History

India
- Owner: James Underwood
- Builder: Built at Chittagong, India; registered at Calcutta by Hogur & Co.
- Launched: 1803
- Fate: Abandoned, 1815

General characteristics
- Tons burthen: 222, or 280 (bm)

= Betsey (1803 ship) =

Ship abandoned off coast of New Zealand in 1815

Betsey was a ship that was launched at Chittagong in 1803. She was abandoned off the coast of New Zealand in 1815.

==Loss==

On 28 December 1814 Betsey, under the command of Philip Goodenough, left Sydney for Macquarie Island, where she arrived on 13 February 1815. Goodenough landed a sealing party of thirteen men and then headed north to the Auckland Islands to undertake further sealing. Contrary winds meant that Betsey was unable to return either to Macquarie Island or to Sydney. Food and water began to run out and the crew started to suffer from scurvy. Heavy winds drove her towards New Zealand and on 18 September heavy seas smashed Betsey's rudder. Twenty miles from the Bay of Islands, with several of his crew dead from scurvy and the remaining crew starving and parched from lack of water, Goodenough ordered the ship abandoned. Fourteen Europeans and six lascars had left Macquarie Island. At the time of abandonment only twelve men were alive. Goodenough placed four in the jollyboat as they were so sick they could not crew a boat; the remainder took to the whaleboat, which towed the jollyboat. Goodenough then headed for New Zealand. Progress was very slow, and soon after abandoning Betsey, Goodenough ordered the rope between the jollyboat and the whaleboat to be cut. The four sick sailors were never seen again. Eventually Goodenough made land and shortly after landing a lascar died; Goodenough died shortly thereafter, on 1 November 1815.

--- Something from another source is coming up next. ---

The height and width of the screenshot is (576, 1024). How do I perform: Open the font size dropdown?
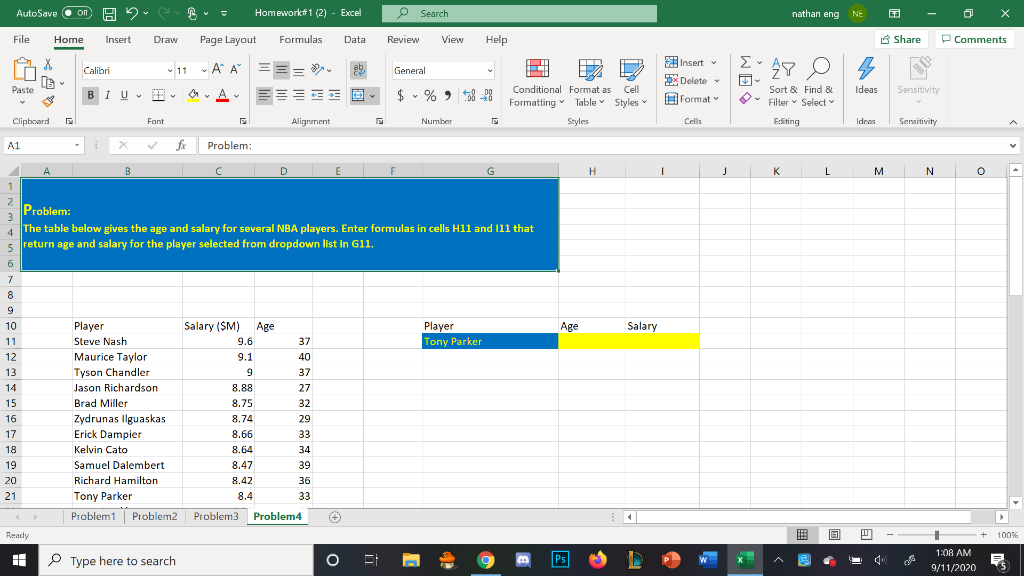(x=203, y=71)
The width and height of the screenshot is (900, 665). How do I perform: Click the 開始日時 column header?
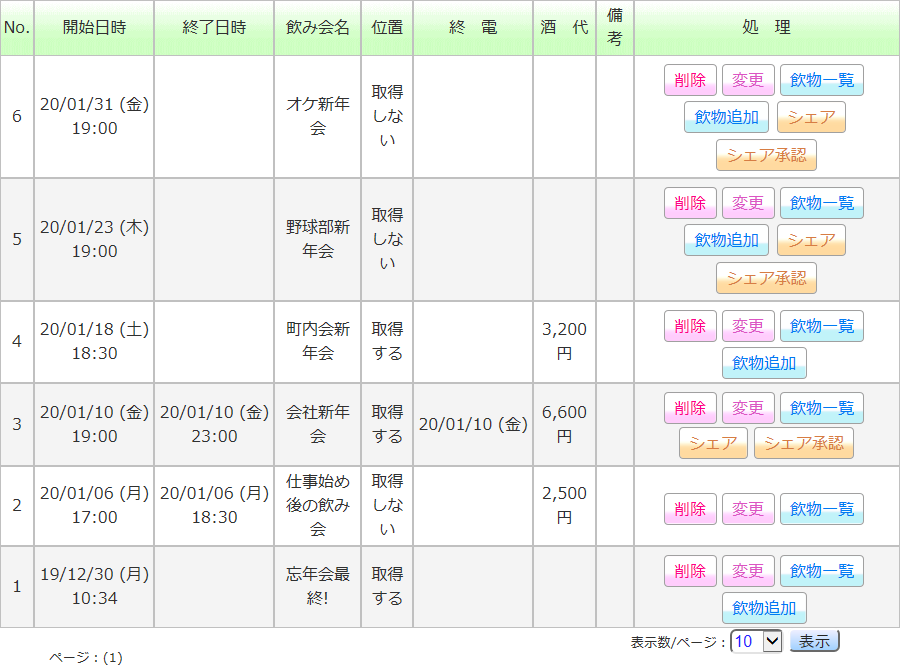tap(94, 28)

Māori captured the six survivors, whom they eventually released to the brig Active on 23 February 1816.

Betsey itself was eventually blown ashore near Great Exhibition Bay and went to pieces.

==Origins==
Betsey was owned by James Underwood, but beyond that her origins are somewhat ambiguous.

One source states that she was of some 222 tons, had been built at Chittagong, India, and registered at Calcutta by Hogur & Co. An earlier source has the only Betsey being built at Chittagong being launched in 1803, of 280 tons, and being lost in the Derwent, in New South Wales.